Dr. Masters co-founded wunderground in 1995. He flew with the NOAA Hurricane Hunters from 1986-1990. Co-blogging with him: Bob Henson, @bhensonweather
By: Dr. Jeff Masters , 2:39 PM GMT on May 30, 2010
Tropical Storm Agatha, the first Eastern Pacific named storm of 2010, was short lived but deadly. Agatha was a tropical storm for just 12 hours, making landfall Saturday on the Pacific coast of Guatemala as a 45 mph tropical storm. However, the storm brought huge amounts of moisture inland that continue to be wrung out as heavy rains by the high mountains of Guatemala and the surrounding nations of Central America. So far, flooding and landslides have killed twelve people in Guatemala, and one person in neighboring El Salvador. According to the excellent Guatemala weather site, climaya.com, rainfall amounts of up to 152 mm (six inches) in 24 hours have occurred in some regions of Guatemala. The National Hurricane Center is warning that rainfall amounts of up to 30 inches may fall the next few days in some mountainous regions near where the storm has dissipated. Adding to the mayhem is fallout from the Pacaya volcano in Guatemala, which began erupting three days ago. At least three people have been killed by the volcano, located about 25 miles south of the capital, Guatemala City. The volcano has destroyed 800 homes with lava and brought moderate ash falls to the capital.
Figure 1. Visible satellite image of Tropical Storm Agatha at landfall. The storm was intensifying right up until landfall, and had an impressive "hot tower" of building cumulonimbus clouds near its center that brought heavy rains to Guatemala.

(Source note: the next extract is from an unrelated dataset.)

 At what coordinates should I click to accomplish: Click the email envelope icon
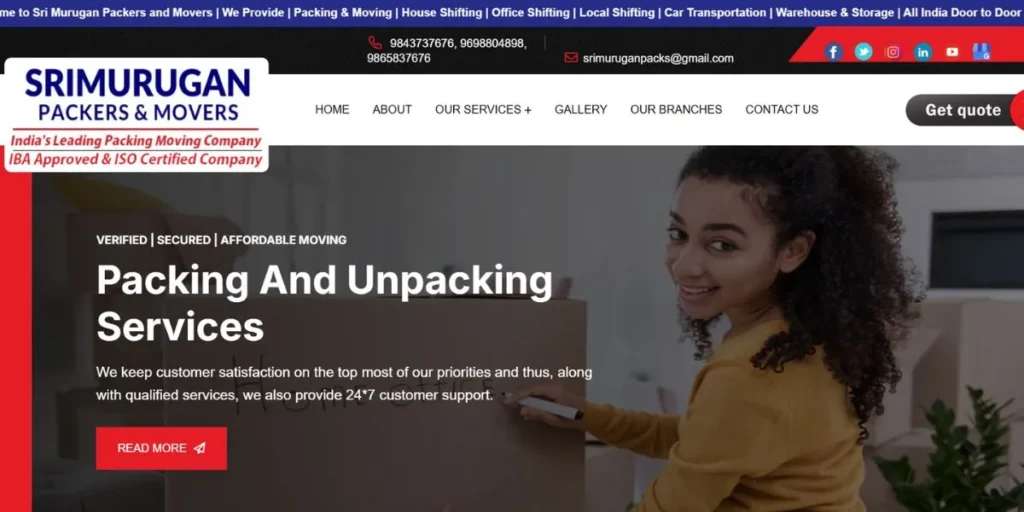571,58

Figure 2. Flooding in Quetzaltenango, Zone 2, in Guatemala on May 29, 2010, after heavy rains from Tropical Storm Agatha. Image credit: Carlos Diaz, climaya.com
Oil spill update
Light onshore winds out of the south are expected to blow over the northern Gulf of Mexico today through Tuesday, resulting increased threats of oil to the Alabama and Mississippi barrier islands, according to the latest trajectory forecasts from NOAA. Winds are expected to shift to southwesterly on Wednesday and continue through Friday, increasing in force to 10 - 20 knots late in the week as a cold front approaches the Gulf. These persistent and strengthening southwesterly winds will likely bring oil very close to shore from Mississippi to the Florida Panhandle by next weekend.
Oil spill resources
My post, What a hurricane would do the Deepwater Horizon oil spill
My post Wednesday with answers to some of the common questions I get about the spill
My post on the Southwest Florida "Forbidden Zone" where surface oil will rarely go
My post on what oil might do to a hurricane
NOAA trajectory forecasts
Deepwater Horizon Unified Command web site
Oil Spill Academic Task Force
University of South Florida Ocean Circulation Group oil spill forecasts
ROFFS Deepwater Horizon page
Surface current forecasts from NOAA's HYCOM model
Synthetic Aperture Radar (SAR) imagery from the University of Miami
Join the "Hurricane Haven" with Dr. Jeff Masters: a new Internet radio show
Beginning next week, I'll be experimenting with a live 1-hour Internet radio show called "Hurricane Haven." The show will be aired at 4pm EDT on Tuesdays, with the first show June 1. Listeners will be able to call in and ask questions. Some topics I'll cover on the first show:
1) What's going on in the tropics right now
2) Preview of the coming hurricane season
3) How a hurricane might affect the oil spill
4) How the oil spill might affect a hurricane
5) New advancements in hurricane science presented at this month's AMS Conference on Hurricanes and Tropical Meteorology
6) Haiti's vulnerability to a hurricane this season
I hope you can tune in to the broadcast, which will be at http://www.wunderground.com/wxradio/wubroadcast.h tml. If not, the show will be recorded and stored as a podcast.
I'll probably be back Monday with a quick update. Have a great holiday weekend!